ASSIGNED TASK: Check every line below for the word "computer" and show those that hold it.

MATERIAL FOR THIS EXERCISE:
-*-

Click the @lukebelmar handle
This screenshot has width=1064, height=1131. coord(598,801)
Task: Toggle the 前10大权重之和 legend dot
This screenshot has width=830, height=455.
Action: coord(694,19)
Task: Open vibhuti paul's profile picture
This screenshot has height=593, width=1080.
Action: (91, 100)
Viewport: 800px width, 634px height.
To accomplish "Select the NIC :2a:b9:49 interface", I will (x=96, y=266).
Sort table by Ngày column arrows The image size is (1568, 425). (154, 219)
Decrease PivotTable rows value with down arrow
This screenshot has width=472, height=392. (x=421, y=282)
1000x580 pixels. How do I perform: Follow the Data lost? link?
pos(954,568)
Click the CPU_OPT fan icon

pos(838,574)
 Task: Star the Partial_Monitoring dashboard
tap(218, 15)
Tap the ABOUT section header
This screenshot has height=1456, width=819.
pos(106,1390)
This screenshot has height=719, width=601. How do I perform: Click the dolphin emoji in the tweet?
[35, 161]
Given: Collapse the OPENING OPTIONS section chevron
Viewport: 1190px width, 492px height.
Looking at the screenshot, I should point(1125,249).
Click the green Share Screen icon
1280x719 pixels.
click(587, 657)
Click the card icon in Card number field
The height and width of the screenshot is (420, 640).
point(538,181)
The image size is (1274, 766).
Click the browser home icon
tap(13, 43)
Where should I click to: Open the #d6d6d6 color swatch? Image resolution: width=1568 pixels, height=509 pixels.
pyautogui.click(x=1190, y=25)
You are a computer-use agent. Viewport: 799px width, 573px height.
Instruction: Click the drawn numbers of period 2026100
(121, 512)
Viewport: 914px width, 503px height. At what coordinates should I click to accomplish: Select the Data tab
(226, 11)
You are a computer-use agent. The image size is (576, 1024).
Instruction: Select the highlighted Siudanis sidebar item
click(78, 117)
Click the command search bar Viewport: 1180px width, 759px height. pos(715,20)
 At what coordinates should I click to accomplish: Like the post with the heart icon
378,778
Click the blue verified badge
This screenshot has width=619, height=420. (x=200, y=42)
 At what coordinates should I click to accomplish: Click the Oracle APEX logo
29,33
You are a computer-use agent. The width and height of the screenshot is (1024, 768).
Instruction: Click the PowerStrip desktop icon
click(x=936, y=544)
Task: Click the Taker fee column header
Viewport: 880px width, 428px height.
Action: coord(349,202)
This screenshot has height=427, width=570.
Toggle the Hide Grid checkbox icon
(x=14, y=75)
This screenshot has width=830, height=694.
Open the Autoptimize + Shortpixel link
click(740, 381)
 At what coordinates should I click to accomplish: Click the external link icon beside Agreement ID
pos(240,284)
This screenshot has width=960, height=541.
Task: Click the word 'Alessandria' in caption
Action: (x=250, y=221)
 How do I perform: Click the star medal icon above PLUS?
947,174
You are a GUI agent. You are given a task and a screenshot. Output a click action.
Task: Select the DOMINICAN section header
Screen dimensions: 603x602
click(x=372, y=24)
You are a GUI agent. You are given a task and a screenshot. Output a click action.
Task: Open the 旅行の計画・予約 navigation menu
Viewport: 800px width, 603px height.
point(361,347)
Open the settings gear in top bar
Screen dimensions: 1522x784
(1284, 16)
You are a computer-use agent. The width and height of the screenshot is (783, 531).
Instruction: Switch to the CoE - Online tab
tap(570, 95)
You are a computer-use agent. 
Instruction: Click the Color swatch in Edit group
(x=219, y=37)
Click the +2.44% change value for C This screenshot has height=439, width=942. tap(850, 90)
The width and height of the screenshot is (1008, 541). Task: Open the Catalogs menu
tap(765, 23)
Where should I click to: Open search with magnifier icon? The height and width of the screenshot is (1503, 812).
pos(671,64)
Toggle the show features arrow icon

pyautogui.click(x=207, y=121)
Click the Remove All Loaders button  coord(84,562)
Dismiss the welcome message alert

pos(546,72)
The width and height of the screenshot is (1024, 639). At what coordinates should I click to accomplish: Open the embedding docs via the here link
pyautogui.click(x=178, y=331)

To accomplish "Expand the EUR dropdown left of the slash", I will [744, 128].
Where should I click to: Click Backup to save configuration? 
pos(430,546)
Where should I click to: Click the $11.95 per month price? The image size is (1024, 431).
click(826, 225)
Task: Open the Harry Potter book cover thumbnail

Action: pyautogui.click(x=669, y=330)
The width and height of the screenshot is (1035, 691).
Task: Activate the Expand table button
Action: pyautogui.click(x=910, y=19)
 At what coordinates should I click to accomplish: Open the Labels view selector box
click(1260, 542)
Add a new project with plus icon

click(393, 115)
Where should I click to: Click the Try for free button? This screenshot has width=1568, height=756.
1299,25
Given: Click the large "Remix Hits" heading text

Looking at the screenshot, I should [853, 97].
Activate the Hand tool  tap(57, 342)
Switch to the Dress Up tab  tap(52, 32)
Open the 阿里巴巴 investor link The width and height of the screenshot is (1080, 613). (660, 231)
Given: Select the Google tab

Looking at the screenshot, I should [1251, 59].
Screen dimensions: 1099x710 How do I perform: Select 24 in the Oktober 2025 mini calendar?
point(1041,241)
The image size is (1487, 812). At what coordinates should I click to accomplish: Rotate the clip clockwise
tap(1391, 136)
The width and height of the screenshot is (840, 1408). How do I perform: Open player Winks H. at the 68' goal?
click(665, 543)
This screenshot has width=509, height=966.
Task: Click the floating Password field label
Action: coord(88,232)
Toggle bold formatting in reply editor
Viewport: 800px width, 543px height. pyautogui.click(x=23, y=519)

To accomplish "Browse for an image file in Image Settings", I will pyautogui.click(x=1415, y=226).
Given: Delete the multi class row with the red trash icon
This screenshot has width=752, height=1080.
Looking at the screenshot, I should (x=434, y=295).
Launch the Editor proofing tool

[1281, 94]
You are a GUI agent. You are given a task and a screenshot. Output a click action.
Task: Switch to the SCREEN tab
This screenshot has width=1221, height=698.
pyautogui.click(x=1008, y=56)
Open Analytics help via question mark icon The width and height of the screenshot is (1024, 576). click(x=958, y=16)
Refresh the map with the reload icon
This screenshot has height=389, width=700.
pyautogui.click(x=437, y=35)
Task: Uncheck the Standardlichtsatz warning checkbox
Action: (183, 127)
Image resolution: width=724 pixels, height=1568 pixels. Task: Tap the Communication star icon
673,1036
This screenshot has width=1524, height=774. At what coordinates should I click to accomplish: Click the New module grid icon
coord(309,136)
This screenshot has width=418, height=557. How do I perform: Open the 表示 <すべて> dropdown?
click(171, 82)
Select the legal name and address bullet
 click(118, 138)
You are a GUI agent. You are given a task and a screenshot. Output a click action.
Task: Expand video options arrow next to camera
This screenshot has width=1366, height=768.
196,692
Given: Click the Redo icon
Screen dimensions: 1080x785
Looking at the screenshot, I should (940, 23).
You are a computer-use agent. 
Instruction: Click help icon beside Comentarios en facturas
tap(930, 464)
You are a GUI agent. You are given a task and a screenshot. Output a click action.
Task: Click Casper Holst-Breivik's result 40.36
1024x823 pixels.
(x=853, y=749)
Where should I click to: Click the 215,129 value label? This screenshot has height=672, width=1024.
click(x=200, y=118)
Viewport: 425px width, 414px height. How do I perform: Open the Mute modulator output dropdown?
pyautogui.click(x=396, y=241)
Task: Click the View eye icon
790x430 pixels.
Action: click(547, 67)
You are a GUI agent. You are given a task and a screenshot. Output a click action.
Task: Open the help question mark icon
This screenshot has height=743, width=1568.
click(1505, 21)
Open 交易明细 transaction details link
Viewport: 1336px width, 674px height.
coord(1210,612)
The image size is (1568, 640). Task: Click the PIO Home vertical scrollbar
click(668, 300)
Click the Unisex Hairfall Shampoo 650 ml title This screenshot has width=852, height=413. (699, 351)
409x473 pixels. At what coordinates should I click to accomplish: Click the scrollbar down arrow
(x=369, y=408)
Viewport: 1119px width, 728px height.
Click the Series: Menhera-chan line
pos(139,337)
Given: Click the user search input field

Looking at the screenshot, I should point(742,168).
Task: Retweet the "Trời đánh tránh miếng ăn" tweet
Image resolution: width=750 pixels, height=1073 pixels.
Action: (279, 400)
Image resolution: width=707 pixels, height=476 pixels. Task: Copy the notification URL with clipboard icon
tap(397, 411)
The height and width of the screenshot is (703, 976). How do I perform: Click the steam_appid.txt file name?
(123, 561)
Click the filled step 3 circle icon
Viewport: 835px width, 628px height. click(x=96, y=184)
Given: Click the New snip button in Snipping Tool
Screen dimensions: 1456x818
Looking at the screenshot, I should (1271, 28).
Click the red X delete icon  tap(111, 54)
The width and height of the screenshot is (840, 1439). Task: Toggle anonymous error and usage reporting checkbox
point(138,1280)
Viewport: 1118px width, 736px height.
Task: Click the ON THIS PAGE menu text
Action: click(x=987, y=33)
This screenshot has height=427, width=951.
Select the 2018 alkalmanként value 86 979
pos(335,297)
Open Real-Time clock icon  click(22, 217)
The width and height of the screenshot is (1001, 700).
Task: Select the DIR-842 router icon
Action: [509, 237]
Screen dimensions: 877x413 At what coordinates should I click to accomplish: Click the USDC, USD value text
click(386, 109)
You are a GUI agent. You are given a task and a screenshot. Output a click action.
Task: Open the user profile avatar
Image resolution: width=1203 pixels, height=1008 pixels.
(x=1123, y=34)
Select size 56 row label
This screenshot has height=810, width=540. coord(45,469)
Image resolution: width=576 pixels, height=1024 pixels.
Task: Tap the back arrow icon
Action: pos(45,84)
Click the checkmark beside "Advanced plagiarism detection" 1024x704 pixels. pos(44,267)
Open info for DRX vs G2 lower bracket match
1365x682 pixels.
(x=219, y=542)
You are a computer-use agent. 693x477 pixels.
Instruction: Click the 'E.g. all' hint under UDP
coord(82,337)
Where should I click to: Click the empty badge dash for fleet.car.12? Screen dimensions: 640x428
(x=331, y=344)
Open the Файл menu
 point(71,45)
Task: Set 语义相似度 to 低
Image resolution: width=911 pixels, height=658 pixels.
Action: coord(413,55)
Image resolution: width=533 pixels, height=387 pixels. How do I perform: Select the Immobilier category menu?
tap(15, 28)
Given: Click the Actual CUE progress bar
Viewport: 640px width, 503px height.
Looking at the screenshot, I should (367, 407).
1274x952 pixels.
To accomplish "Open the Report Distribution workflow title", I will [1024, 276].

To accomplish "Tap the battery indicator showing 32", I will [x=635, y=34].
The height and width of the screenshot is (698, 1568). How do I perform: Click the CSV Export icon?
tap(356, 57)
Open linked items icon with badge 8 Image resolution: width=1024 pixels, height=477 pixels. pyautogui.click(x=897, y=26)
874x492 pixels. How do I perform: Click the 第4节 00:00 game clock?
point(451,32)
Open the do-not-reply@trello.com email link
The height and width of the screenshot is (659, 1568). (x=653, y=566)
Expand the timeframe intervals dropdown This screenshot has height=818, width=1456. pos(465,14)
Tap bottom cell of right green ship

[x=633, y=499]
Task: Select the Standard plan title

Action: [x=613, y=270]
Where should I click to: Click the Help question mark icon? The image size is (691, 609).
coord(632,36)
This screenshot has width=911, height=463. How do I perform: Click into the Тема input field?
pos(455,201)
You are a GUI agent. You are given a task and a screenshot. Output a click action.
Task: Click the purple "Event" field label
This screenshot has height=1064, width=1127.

-*-

EXERCISE ANSWER:
You are a computer-use agent. Viewport: 799px width, 573px height.
You are a computer-use agent. The image size is (576, 1024).
You are a computer-use agent. The width and height of the screenshot is (1024, 768).
You are a computer-use agent. The width and height of the screenshot is (783, 531).
You are a computer-use agent. 
You are a computer-use agent. 
You are a computer-use agent. 693x477 pixels.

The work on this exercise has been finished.